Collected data

------------------------------

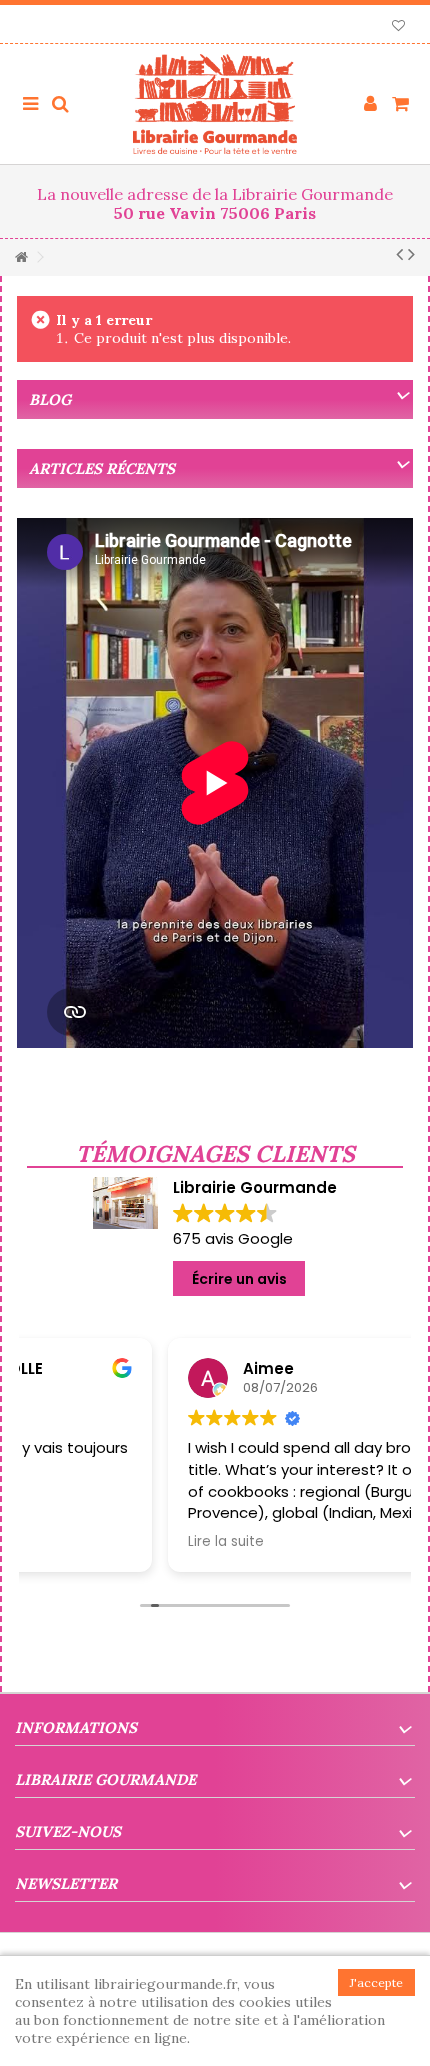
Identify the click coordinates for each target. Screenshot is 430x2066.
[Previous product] (399, 254)
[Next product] (411, 254)
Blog (50, 399)
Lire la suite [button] (85, 1542)
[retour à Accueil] (21, 257)
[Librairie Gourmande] (215, 104)
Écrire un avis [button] (239, 1279)
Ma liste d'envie (398, 27)
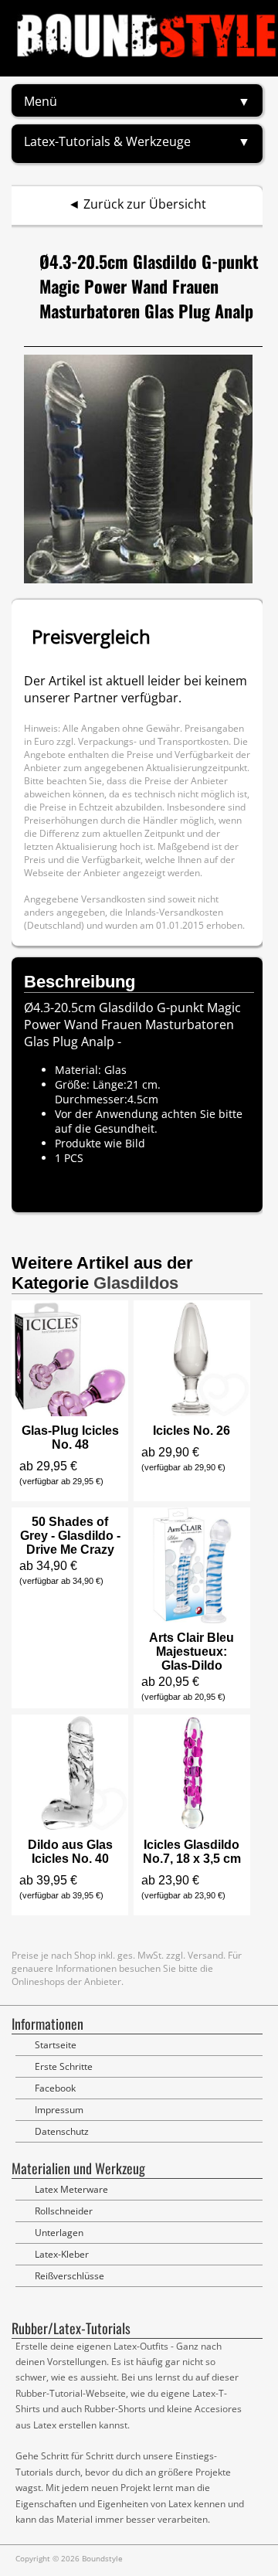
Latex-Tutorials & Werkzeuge (107, 141)
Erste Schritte (64, 2066)
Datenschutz (62, 2131)
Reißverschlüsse (69, 2275)
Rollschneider (64, 2210)
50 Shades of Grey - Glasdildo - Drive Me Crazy (70, 1535)
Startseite (55, 2044)
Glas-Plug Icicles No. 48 (70, 1437)
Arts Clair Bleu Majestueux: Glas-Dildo (191, 1651)
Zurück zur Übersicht (144, 203)
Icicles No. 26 (191, 1430)
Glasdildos (135, 1283)
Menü (40, 101)
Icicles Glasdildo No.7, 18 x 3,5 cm (192, 1851)
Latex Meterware (71, 2189)
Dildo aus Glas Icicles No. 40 (70, 1851)
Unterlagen (59, 2232)
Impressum (59, 2109)
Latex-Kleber (62, 2254)
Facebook (55, 2088)
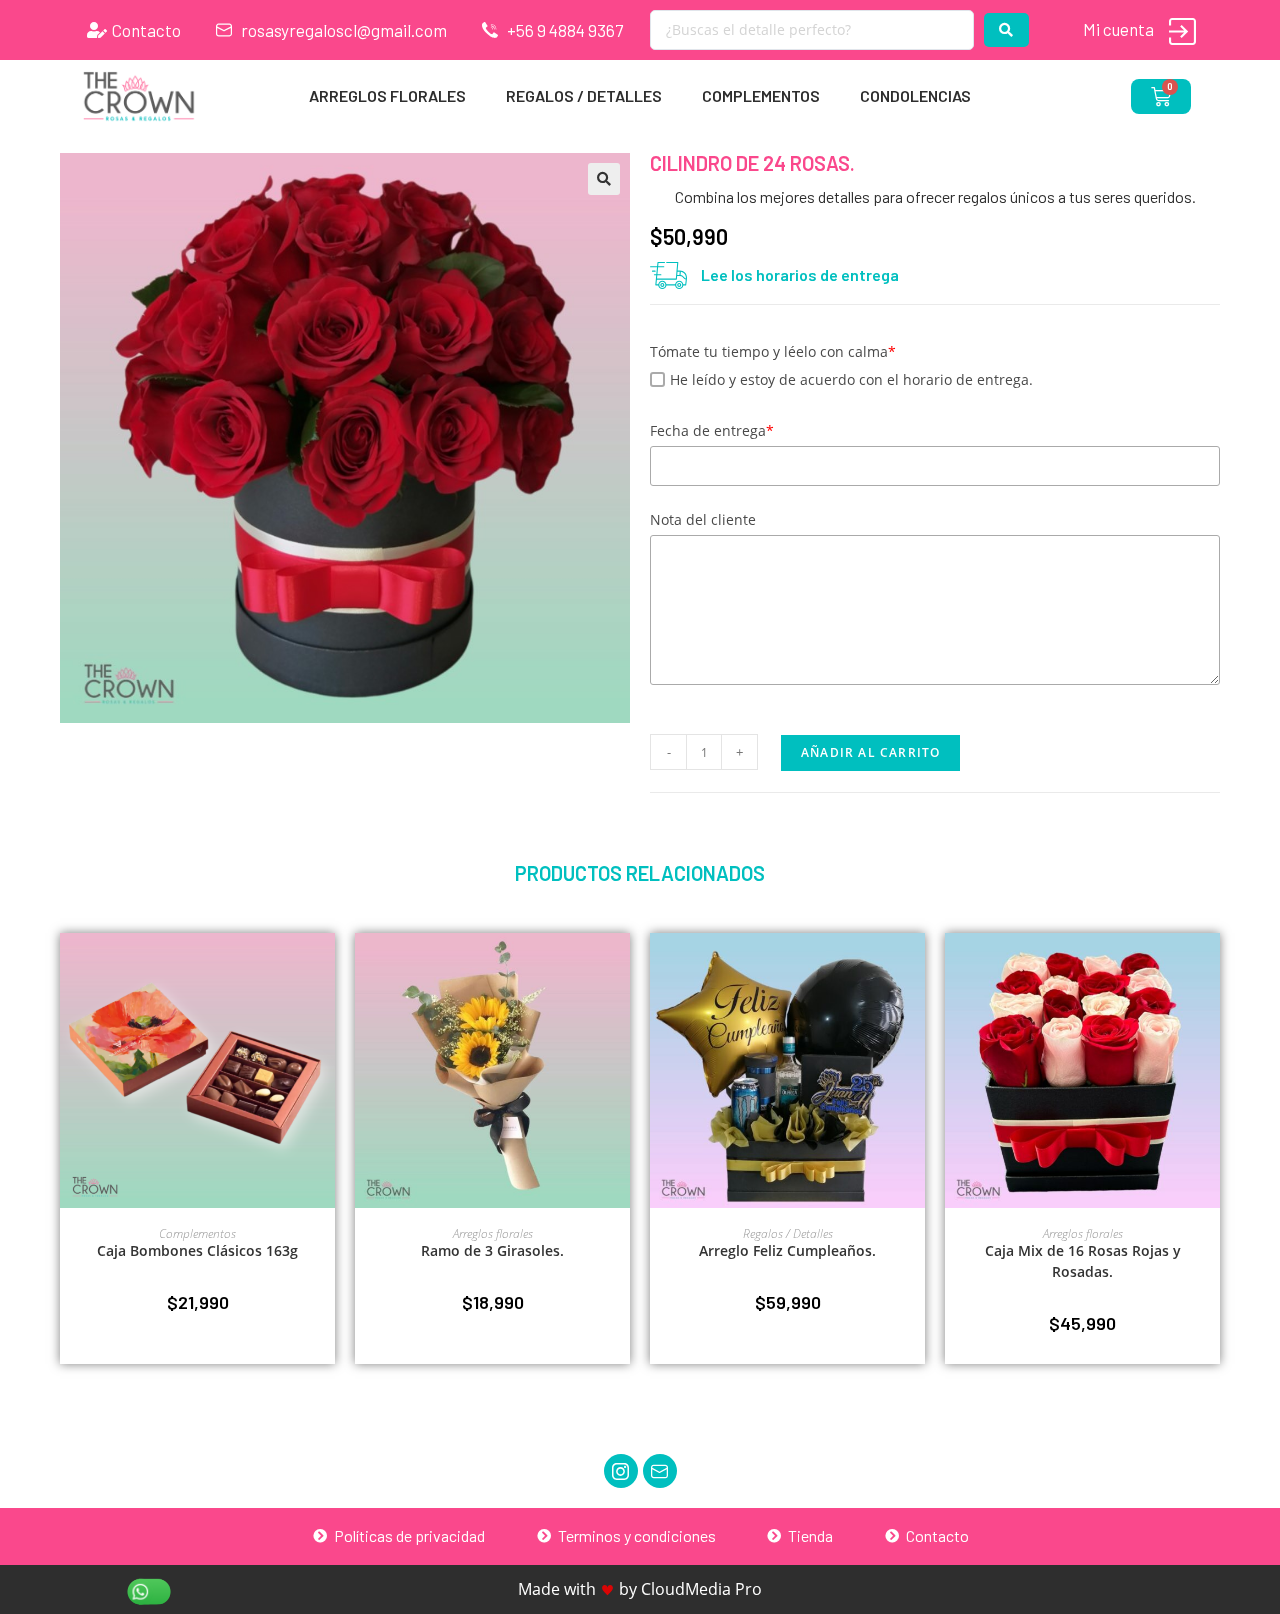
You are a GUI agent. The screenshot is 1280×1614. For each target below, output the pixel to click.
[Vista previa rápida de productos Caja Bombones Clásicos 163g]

------------------------------

* Your objective: Search the records for the word "each" and copy out every line that holds it.

* Solution for this exercise:
Identify the click coordinates for each target. Screenshot is 430x2066.
You are a GUI agent. The screenshot is 1280×1614. For each target below, output the pixel to click.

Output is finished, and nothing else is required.